We're talking chiefly people addicted to opiates, not someone affected by stimulant psychosis.
They can handle homework just fine.
And even if that was the case, the cost would be lower than keeping these people in hotels and less damaging than sleeping rough.
The other half of the drug crisis is stimulants actually:
https://www.theatlantic.com/magazine/archive/2021/11/the-new...
And yes, it's actually very, very easy to do incredible amounts of damage to a place without much action. Don't clean it and leave trash rotting everywhere and cause an insect and vermin infestation. Throw literal shit on the walls, leave a clogged faucet on and forget about it and cause a lot of water damage everywhere along with a very bad mold problem, punch the walls in anger and leave huge holes in the drywall and broken windows. Rip off cabinet doors and use it as firewood because it's 'free firewood'. Fixing damage from bad behavior like that crosses into 6 figures very quickly.
And if your actively angry, you can do shit like pour concrete down the toliet and faucets and more.

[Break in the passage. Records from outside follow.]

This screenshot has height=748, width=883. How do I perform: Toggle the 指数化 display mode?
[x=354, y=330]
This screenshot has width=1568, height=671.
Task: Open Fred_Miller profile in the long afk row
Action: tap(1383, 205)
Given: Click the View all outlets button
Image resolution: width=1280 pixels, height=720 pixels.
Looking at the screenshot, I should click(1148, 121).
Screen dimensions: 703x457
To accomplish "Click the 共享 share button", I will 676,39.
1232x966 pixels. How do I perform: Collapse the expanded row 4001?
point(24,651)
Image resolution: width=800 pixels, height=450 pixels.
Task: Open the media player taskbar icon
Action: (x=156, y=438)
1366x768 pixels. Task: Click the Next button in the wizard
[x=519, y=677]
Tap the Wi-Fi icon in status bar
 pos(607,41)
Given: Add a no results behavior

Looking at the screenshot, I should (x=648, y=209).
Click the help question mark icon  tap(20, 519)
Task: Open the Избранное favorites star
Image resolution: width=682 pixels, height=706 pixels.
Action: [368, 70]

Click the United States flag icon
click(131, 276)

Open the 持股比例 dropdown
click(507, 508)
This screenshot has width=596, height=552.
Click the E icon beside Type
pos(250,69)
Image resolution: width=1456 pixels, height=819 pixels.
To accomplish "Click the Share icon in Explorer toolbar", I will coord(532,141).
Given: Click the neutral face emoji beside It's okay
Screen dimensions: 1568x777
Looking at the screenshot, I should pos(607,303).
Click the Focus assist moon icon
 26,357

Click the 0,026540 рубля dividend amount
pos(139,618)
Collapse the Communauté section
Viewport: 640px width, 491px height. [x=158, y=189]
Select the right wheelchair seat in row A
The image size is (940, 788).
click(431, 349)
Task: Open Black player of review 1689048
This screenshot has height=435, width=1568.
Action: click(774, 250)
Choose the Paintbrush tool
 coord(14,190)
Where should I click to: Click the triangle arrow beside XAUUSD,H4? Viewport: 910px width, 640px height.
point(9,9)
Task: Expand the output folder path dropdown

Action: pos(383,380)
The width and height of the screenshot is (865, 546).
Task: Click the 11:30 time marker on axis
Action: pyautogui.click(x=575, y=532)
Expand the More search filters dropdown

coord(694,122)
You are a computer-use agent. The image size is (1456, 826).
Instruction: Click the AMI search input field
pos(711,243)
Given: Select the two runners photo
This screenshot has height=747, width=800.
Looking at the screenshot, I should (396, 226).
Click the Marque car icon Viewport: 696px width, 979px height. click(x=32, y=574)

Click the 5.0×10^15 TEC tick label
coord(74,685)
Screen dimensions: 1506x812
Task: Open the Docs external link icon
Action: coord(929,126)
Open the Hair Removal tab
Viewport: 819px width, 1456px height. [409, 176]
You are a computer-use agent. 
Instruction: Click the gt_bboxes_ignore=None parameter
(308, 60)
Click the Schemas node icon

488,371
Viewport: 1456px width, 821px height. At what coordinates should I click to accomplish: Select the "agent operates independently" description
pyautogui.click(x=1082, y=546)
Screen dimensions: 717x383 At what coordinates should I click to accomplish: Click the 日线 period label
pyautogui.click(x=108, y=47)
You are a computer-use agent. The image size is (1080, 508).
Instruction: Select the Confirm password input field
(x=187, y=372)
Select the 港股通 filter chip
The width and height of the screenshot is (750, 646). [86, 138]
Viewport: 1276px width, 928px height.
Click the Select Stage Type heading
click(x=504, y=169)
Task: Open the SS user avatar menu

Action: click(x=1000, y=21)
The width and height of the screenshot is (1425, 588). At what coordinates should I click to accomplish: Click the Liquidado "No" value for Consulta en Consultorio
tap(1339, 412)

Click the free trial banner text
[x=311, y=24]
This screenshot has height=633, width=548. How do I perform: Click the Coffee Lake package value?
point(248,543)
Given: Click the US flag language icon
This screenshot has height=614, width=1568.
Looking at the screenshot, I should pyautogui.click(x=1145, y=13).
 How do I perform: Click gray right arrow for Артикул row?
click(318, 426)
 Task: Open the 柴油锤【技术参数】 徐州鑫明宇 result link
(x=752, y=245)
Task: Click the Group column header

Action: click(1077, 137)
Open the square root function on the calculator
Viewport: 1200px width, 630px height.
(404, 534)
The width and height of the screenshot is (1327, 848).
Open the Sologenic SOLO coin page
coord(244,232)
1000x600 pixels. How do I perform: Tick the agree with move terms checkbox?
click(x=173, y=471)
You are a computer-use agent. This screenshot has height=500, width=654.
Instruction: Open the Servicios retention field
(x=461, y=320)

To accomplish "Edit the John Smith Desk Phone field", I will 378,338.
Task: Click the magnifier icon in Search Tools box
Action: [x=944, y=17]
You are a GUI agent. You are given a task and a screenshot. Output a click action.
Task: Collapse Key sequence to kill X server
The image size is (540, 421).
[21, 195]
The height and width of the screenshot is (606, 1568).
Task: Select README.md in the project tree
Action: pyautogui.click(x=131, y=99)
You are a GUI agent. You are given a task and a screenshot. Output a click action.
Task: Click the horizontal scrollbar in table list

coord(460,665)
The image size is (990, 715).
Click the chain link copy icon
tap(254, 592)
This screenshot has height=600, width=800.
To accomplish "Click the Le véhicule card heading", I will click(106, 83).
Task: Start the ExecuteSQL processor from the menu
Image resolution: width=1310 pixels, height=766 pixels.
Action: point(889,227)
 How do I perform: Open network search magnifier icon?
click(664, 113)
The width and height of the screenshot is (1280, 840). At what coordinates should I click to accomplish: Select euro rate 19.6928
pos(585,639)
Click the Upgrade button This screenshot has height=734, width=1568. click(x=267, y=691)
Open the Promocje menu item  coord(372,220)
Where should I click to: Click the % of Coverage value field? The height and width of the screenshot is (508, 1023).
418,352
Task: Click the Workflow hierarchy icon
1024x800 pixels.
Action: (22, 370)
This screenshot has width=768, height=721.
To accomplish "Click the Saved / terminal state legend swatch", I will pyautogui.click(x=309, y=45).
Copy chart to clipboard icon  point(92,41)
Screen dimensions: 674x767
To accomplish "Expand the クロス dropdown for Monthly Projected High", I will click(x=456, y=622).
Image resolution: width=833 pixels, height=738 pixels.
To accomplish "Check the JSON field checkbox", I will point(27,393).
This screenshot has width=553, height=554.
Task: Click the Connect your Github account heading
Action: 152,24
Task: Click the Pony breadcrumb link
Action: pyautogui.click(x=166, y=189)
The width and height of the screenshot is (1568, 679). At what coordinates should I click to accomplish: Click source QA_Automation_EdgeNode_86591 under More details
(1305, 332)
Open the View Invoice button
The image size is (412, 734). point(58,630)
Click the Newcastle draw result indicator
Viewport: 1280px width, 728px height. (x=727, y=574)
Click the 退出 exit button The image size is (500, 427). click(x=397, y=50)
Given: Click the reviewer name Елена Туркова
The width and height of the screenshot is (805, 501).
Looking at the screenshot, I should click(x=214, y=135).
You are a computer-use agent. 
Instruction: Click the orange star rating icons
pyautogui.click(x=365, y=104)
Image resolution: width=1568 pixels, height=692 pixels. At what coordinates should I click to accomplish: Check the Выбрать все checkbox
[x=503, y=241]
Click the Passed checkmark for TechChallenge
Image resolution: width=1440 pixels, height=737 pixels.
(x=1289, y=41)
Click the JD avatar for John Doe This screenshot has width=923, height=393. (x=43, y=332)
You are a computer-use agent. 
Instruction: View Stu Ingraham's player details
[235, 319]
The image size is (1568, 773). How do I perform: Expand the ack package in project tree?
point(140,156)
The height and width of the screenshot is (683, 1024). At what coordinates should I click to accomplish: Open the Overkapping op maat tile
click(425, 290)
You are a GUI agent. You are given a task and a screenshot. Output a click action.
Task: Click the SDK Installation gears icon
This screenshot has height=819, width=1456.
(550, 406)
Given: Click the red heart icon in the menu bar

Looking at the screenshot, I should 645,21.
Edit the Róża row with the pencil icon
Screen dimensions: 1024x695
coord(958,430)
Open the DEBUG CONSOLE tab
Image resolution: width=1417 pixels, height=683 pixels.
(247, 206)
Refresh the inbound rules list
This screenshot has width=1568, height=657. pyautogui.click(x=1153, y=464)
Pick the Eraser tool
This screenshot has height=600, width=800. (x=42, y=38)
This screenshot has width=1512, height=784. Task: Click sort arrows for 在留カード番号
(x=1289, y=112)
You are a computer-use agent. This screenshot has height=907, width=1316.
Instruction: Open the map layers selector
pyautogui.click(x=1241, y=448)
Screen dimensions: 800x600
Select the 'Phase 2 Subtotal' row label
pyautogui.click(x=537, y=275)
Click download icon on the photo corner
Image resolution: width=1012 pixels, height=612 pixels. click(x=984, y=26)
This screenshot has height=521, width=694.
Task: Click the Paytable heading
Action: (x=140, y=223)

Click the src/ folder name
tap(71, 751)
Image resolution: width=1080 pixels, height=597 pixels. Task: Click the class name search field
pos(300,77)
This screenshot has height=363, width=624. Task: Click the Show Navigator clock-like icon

These people need active management in a long term mental health facility, not just housing. The +%90 of invisible homeless that don't have a serious mental illness, brain damage and crippling drug addictions yes can be helped by housing. Most 'invisible' homeless people in that category get out within a year or two. I think what everyone is referencing when they are talking about homeless is the chronic visible ones yelling at a random tree.
I wish this post had continued with the analogy rather than pulling the ripcord with "_the government has inadvertently created a thing of immense cruelty: this is a system that takes in people and slowly, but surely, kills them._".
Hard drug addiction can be seen as a terminal disease. The main cost to the city is truck rolls for EMT response. $100k/yr is much more than it costs to feed and house an individual in basic accommodations. The main cause of overdoses is purity/potency. Taken together, it seems like treating the situation as a public health problem with a palliative approach would save the city a lot of money as well as making life better for those trapped in it. Especially if SF could then turn around to the state and claim healthcare reimbursement for doing so.